12 directors who got their start in music videos
Clockwise from top left: “Weapon Of Choice,” Fatboy Slim feat. Bootsy Collins; “Karma Police,” Radiohead; “Losing My Religion,” R.E.M.; “Vogue,” Madonna
Clockwise from top left: “Weapon Of Choice,” Fatboy Slim feat. Bootsy Collins; “Karma Police,” Radiohead; “Losing My Religion,” R.E.M.; “Vogue,” Madonna
Screenshot: Fatboy Slim; Radiohead; Remhq; Madonna (YouTube)
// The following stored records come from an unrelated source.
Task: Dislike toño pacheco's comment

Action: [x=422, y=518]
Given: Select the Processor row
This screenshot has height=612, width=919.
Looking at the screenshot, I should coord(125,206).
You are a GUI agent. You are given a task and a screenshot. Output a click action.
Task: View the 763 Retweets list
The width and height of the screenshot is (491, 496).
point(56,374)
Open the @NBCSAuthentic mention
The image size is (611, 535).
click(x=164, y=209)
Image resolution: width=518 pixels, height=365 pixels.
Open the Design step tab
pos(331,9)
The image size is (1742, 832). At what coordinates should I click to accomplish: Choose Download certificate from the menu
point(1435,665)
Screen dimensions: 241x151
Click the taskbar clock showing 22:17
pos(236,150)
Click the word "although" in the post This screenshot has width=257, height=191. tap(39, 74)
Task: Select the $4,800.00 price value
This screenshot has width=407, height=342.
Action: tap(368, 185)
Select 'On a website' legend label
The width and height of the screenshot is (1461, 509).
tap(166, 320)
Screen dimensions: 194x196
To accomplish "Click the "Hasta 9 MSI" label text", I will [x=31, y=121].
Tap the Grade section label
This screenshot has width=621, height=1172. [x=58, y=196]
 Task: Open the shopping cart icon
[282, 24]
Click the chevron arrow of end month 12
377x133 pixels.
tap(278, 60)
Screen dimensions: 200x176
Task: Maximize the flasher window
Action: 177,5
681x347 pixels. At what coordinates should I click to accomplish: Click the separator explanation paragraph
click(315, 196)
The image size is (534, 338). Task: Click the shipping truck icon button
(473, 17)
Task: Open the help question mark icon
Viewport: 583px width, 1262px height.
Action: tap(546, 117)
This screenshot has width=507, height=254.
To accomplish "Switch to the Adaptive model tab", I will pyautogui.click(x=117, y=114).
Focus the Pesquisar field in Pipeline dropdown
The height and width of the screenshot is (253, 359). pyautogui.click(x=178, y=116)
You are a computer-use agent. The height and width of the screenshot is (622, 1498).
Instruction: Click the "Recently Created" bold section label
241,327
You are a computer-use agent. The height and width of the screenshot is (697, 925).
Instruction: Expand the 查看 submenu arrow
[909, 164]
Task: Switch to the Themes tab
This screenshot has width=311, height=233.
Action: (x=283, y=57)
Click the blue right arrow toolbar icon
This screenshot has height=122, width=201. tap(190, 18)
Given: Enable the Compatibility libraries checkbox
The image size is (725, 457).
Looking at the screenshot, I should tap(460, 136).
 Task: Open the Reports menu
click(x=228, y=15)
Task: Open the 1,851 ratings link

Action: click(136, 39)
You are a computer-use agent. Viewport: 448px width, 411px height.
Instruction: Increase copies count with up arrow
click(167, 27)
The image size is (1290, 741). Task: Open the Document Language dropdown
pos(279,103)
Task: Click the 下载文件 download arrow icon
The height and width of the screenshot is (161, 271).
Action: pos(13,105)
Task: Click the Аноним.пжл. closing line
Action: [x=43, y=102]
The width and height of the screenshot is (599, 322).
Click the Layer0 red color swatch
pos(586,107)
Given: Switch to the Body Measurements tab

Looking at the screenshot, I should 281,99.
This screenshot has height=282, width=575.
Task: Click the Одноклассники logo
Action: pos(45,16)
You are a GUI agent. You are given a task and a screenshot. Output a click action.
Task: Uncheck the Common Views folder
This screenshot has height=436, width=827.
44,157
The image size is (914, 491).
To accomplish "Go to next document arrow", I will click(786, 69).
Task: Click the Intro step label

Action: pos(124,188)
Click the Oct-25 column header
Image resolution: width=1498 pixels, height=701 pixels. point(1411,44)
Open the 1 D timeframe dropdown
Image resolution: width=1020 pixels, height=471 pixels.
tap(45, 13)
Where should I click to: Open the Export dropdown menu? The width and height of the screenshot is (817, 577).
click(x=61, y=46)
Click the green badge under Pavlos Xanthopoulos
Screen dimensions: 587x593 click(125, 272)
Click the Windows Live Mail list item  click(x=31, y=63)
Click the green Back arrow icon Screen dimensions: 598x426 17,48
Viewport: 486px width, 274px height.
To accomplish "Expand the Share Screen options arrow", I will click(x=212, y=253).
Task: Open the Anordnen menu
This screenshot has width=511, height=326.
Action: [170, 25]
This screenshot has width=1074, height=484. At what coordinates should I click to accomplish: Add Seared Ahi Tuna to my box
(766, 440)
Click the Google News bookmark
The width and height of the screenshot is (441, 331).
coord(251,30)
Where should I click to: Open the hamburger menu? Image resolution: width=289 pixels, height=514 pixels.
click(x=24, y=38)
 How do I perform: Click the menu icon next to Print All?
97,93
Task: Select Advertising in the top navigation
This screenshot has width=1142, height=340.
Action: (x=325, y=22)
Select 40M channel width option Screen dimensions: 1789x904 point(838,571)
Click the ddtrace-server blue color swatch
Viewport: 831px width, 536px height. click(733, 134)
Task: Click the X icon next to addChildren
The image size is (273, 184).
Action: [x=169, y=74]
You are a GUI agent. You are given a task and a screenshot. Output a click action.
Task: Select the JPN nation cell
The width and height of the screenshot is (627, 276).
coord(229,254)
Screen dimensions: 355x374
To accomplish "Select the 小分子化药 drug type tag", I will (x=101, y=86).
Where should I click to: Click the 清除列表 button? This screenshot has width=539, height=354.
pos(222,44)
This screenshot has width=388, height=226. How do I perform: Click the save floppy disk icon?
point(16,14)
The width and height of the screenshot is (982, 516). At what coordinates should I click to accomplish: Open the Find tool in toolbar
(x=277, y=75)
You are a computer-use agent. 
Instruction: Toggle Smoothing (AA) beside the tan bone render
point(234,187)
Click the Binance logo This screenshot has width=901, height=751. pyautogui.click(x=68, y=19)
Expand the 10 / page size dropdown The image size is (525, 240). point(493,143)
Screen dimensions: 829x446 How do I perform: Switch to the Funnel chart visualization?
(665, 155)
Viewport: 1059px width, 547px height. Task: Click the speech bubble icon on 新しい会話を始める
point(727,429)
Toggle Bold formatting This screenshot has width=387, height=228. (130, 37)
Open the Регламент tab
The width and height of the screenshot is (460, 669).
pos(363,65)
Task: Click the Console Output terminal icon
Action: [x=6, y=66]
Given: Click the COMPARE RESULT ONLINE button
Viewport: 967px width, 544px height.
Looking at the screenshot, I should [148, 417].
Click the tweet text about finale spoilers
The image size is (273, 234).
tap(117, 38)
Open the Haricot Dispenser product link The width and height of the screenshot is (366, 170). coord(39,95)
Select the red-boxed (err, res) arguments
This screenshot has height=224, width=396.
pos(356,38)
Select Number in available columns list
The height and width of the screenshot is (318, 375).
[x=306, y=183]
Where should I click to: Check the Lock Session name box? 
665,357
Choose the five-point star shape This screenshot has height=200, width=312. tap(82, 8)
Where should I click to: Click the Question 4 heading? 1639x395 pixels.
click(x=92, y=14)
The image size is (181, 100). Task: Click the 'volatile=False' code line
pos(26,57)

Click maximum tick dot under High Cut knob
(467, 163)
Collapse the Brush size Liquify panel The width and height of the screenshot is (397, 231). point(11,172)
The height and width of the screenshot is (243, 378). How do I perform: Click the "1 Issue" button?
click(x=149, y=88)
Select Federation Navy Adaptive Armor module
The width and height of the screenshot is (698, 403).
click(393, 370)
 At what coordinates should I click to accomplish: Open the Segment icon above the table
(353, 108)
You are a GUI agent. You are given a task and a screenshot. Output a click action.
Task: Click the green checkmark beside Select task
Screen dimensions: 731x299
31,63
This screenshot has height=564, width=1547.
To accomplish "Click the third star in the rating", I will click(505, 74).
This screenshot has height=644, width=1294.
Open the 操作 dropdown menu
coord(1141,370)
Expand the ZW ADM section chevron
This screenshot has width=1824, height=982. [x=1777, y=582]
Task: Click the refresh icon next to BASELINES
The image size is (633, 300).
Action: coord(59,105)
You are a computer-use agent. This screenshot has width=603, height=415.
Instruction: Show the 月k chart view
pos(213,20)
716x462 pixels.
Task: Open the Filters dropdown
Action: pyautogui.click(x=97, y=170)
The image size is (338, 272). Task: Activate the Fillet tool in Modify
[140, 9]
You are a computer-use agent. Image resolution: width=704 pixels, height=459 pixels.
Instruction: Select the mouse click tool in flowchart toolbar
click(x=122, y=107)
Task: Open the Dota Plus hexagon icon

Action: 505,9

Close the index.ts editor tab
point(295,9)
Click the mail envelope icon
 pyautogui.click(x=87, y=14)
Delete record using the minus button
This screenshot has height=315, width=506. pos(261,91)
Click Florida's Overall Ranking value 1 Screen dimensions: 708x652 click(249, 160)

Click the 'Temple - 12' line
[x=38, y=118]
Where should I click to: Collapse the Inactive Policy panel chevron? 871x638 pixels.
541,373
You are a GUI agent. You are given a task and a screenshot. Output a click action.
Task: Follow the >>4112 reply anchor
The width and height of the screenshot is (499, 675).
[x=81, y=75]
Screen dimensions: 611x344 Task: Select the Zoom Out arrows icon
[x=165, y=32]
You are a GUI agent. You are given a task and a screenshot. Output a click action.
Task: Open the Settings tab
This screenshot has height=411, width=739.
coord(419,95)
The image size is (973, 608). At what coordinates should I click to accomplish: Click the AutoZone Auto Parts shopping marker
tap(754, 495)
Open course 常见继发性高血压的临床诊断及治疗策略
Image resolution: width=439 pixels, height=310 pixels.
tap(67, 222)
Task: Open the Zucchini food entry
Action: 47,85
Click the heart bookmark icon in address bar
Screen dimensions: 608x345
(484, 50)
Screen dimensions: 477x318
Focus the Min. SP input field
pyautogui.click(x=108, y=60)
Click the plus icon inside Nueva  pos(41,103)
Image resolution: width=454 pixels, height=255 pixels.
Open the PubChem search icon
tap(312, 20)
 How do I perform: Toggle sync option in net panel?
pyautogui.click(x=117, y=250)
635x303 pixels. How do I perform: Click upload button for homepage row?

In a post-MTV world, it’s easy to write off the music video as an eternally lost art. While that may be true in some ways, the dearth of greatness can also be attributed to the fact that some of the form’s greatest practitioners are currently hiding in plain sight—on the big screen. Some of Hollywood’s greatest directors came up through the music video pipeline, including newer names like Daniels, the filmmakers behind Everything Everywhere All At Once, and Ally Pankiw, the director responsible for MUNA and Phoebe Bridgers’ Silk Chiffon” and The Beaches’ “Snake Tongue,” who just released her feature-length debut, I Used To Be Funny.

While Pankiw has a ways to go before she reaches the heights of some of the other names on this list, everyone had to start somewhere. It’s fascinating to trace the origins of each of these filmmaker’s unique styles through the videos they once created. Here’s a walk down memory lane for some of the prestigious company Pankiw may yet join, listed in alphabetical order.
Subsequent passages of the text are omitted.